Seperti ditunjukkan pada Gambar 1, gula lima-karbon memungkinkan terjadinya sintesis
DNA dan RNA yang diperlukan untuk proliferasi sel fagositik. NADPH yang
dihasilkan oleh shunt HMP digunakan oleh sel fagosit untuk menghasilkan superoksida
dan serangkaian jenis oksigen yang sangat reaktif, yang digunakan untuk
membunuh patogen yang menyerang.
Pada
akhirnya, phagosit mengeluarkan oksidan yang bersifat sangat reaktif yang
biasanya digunakan untuk aktivitas pembunuhan, oksidan yang sangat reaktif ini
keluar dari bagian sel hingga masuk pada bagian ekstraseluler. Oksidan ini
secara biokimia merupakan toksik bagi sel inang dan harus dihancurkan sebelum
mereka melakukan kerusakan bagi tubuh. Asam askorbat mulai berperan di sini dan
berperan sebagai antioksidan, dengan cara menghancurkan racun yang berlebihan
ini.

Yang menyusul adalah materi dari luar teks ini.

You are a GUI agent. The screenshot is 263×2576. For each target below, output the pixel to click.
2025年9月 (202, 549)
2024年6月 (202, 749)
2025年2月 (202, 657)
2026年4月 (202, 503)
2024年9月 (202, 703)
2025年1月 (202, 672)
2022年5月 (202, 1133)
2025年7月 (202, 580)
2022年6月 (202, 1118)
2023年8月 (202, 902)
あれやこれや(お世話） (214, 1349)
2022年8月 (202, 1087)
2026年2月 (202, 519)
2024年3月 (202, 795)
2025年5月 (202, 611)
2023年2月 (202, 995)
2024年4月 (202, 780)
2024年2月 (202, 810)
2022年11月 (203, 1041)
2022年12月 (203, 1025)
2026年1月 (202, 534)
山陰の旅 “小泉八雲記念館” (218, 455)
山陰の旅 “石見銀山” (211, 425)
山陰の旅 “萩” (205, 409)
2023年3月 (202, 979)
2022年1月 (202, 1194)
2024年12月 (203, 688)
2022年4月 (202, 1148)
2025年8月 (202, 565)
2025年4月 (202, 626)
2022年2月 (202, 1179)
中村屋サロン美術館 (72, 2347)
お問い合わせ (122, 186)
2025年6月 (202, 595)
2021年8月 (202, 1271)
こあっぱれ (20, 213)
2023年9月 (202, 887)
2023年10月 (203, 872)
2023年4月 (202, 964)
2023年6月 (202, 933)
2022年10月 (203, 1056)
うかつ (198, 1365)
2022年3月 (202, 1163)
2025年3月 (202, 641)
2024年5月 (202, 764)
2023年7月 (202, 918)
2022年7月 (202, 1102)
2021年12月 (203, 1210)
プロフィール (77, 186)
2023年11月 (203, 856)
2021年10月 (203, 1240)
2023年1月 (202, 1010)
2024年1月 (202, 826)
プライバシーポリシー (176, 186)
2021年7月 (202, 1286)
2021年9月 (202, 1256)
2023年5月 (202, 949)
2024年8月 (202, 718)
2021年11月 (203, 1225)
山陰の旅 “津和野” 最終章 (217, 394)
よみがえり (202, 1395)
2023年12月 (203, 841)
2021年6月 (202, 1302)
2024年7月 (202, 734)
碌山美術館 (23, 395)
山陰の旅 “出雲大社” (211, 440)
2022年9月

Dengan demikian, berdasarkan hasil penelitian yang dilakukan oleh Fred
Ottoboni dan Alice Ottoboni (2005), dapat disimpulkan bahwa asam askorbat sangat
penting bagi fungsi sistem kekebalan tubuh serta dapat menjadi stimulator sistem
kekebalan tubuh yang potensial.
Dapat disimpulkan dari penelitian yang dilakukan oleh M.
Özaslan,dkk (2004) dan Fred Ottoboni dan Alice Ottoboni (2005) bahwa vitamin C
berperan dalam sistem imun pada tubuh manusia.
Referensi :
Fred Ottoboni, Alice Ottoboni, 2005,
Ascorbic Acid And The Immune System, Journal Of Orthomolecular Medicine Vol.
20, No. 3, 2005
M. Özaslan, Dkk, 2004, The Effect Of Vitamin C Supplementation On
Leucocyte Counts and Exercise Performance, Univercity Of Gaziantep, Faculty Of
Science And Letter, Department Of Biology, Turkey. univercity Of Gaziantep,
Faculty Of Medicine, Department Of Public Health, Turkey. univercity Of
Gaziantep, Faculty Of Medicine , Department Of Pathology, Turkey. univercity Of
Gaziantep, Faculty Of Medicine, Department Of Physiology, Turkey, Issn 1097-9751, An International Electronic, Journal Volume 7 Number 2 April 2004.